For the anniversary of the release of Pokémon Black and White, we release our tribute to the games. Part I focuses on gameplay and other mechanics, as well as their themes.

Part I: The Components of Unova

Hexagons | Adventure | Dreams | Seasons
Discovery | Myths | Sprites | Music | Accessibility

The Climate of Unova: The Perfect Unity of Seasons

Everyone’s Pokémon journey is distinctly their own—no two are alike. Each aspiring Trainer uses different Pokémon and bestows upon them different moves. Even within a linear game, some players may choose to heavily explore each location to its fullest, carefully combing through for secrets and talking to each and every NPC. Others may instead opt to bypass optional Trainers and rush headlong into the Gyms and other required segments.

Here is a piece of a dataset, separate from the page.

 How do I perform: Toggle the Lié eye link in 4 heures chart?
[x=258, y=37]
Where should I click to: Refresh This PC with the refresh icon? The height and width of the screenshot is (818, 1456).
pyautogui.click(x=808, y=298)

When looking back upon one’s journey, no two recollections can ever be the same. The individuality of each player’s adventure is a core element of the Pokémon gameplay formula. In Unova, this is expounded by the region-exclusive feature of seasons.

In Unova, each month signals the start of a new season, and it cycles through spring, summer, autumn, and winter. The scenery, music, wild Pokémon, and even areas you can reach will change. The same scenes can feel entirely different depending on when you play, whether it be surrounded by a delicate rain of flower petals or practically engulfed by snow flurries. Seasons add an additional facet to the gem of the player’s personalized journey, and similarly offers them a reason to return in a later month to check back and see what’s changed.

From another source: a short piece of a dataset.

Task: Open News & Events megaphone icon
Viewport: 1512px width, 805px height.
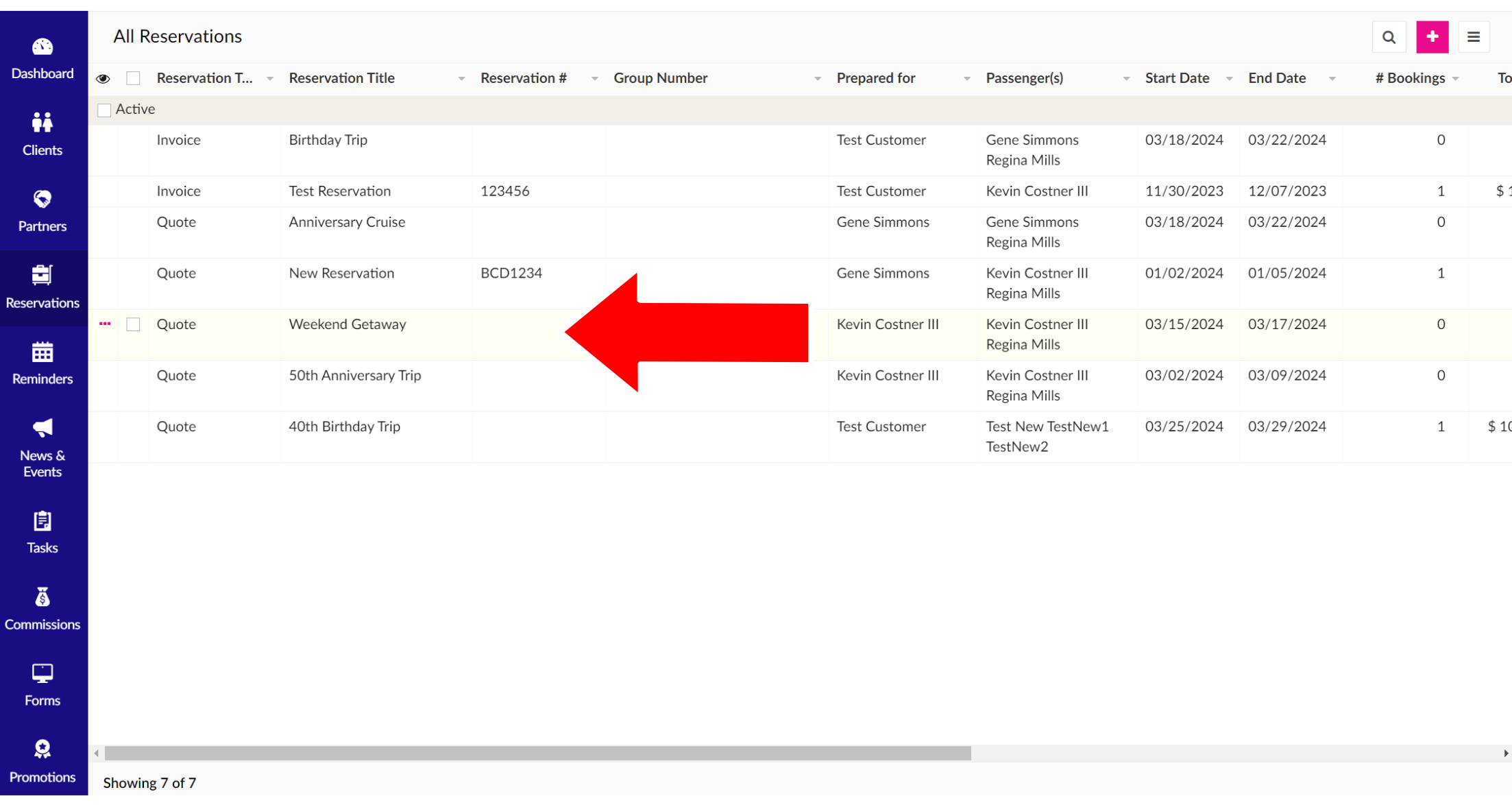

But seasons also stand for the cyclical march of time, as time moves on but the seasons change, then repeat,1 looping around just like Unova’s hexagon. The seasons repeat like a pattern, referencing the Japanese names of the Unovan settlements, and the change in temperature affects the formation of clouds, tying in with their English names. A Scientist on Route 6, home of the Season Research Lab, references this theme by saying that “When the wind blows, seeds fly. When seeds fly, flowers bloom. When the flowers bloom, we’ll get seeds. Everything is connected.”

The cyclical nature of time is also typically represented through the zodiac,2 a collection of signs based on the constellations the sun passes through during each year. It’s clear the mechanic of seasons was intentionally chosen for its symbolic relevance to the themes of Black and White because Unova is also the only region to house its own horoscope and corresponding zodiac signs, discussed on one of Unova’s many television programs. And while the seasons changing monthly is most likely to allow for easier accessibility to each of them, it conveniently allows the monthly changing of zodiac signs to more closely align with their real-world counterparts, further strengthening their connection to the theme of time.

Yet time is just as linear as it is cyclical—a dichotomy as stark as black and white. The linear nature of time is portrayed through one of the most recurring themes of Black and White—the contrast between old and new. Throughout the Unova region, certain areas will be of a more rural or undeveloped appearance in White, compared to a hyper-futuristic or highly developed look in Black. The most blatant instances of this exist in Opelucid City, where the architecture style, music, and Gym Leader changes depending on the game, and Black City and White Forest, two completely different settlements accessible only in one game or the other. But smaller instances of this phenomenon crop up throughout the region as well, including advanced greenhouses in Black versus traditional fields in White located in Mistralton City.

This commonly recurring theme not only derives from the overarching focus on dichotomy, but weaves seasons—time—into it as well. Yet again the seemingly most different of themes are unified.

1. Jack Tresidder, ed., The Complete Dictionary of Symbols (Chronicle Books, 2005).
2. Tresidder, The Complete Dictionary.